Let’s examine the CQI Model. An opportunity is identified. Plans are made to change processes or work behaviors. Accountability is assigned, and results are generally reported monthly. Actions are calibrated in expectation of an improved outcome and incremental gains are expected.

In contrast, with change management an opportunity is identified. A change management effort is announced by leadership with a definitive sense of urgency. Management is dispatched with their targets, but not necessarily the tools, training, and resources to reach and sustain the target metrics. Using Lewin’s model, we might compare this approach to taking a steak out of the freezer, throwing it in the oven for a few minutes, and then expecting a great dining experience. This type of change facilitation, like the steak, is tough to chew and does not digest well.

Change should be filtered for urgency. The current processes and work behaviors needing to be changed, most likely, did not form quickly and are more likely to be effectively changed through actions and reforms that promote some thawing of the current state. Leadership should, in fact, create the urgency to act, but with restraint and awareness that expectations of dramatic shifts in work behaviors may result in only temporary effectiveness if unlearning and relearning have not occurred. Leaders should consider their communication style and tone when discussing change with clinicians. Avoid hype and lay out the “business case” for change. Enlist the clinicians to act and communicate an expected implementation time. Do not allow for undue delays in the process but reserve the “super-urgent” card for a critical need.

Summary

CQI today is ubiquitous in the healthcare industry. It is a focused methodology for looking at specific outcomes and determining what can be changed to improve those outcomes. Because many typical CQI focus areas have at least a tangential relationship to some aspect of patient care, clinicians, in general, accept the CQI model.

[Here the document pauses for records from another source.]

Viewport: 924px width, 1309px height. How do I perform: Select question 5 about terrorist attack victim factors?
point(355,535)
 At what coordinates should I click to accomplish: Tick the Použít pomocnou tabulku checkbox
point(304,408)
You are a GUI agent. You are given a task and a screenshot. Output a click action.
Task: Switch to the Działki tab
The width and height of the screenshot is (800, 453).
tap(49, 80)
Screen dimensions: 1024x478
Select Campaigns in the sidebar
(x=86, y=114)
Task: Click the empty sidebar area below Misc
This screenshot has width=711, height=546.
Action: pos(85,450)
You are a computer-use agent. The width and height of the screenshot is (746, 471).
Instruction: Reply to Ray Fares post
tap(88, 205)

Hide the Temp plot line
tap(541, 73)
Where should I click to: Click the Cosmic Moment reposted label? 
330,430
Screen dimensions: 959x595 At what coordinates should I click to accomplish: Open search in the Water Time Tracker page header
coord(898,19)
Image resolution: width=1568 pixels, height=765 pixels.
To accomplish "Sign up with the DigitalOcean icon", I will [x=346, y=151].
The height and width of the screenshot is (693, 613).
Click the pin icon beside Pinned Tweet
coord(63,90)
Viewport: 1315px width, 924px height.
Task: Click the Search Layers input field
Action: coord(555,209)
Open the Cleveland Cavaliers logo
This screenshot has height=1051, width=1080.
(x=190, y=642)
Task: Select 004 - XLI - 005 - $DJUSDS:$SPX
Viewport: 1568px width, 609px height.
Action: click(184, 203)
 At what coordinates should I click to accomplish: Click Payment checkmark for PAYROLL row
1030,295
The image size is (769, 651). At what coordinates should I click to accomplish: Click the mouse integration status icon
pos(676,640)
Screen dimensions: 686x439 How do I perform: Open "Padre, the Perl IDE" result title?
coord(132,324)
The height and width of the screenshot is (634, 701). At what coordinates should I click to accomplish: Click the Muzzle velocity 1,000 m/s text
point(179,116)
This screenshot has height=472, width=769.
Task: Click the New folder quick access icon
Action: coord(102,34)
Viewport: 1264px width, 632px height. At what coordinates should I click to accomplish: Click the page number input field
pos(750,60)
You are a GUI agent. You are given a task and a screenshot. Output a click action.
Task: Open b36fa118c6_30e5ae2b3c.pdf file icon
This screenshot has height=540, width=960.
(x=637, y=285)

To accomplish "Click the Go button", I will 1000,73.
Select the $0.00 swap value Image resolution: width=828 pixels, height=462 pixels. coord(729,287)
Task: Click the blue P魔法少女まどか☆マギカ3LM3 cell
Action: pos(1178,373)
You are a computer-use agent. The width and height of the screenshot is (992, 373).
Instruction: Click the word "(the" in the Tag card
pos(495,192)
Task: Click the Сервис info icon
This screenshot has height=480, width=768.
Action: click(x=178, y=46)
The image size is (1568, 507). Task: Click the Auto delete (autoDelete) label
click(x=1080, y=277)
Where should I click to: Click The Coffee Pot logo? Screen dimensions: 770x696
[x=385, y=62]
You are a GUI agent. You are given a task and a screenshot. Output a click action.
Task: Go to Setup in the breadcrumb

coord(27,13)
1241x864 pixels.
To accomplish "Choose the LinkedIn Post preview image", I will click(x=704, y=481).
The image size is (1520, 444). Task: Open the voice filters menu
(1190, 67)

Change management, by contrast, is more episodic in nature, larger in scope, and invasive. It too offers a methodology to improve specific outcomes but often does not always have a self-evident relationship to quality patient care. Hence, buy-in on the part of the clinicians is more difficult to obtain. But change management and CQI are both creatures of the same species. Leaders who can offer a change management effort

  • in a logical and manageable scope
  • in a context where the clinician can relate to patient care
  • with a sense of urgency bridled by practicality

are more likely to gain the respect and followship of the clinicians.

***

The views set forth herein are those of the authors and do not necessarily reflect the views of Ernst & Young LLP.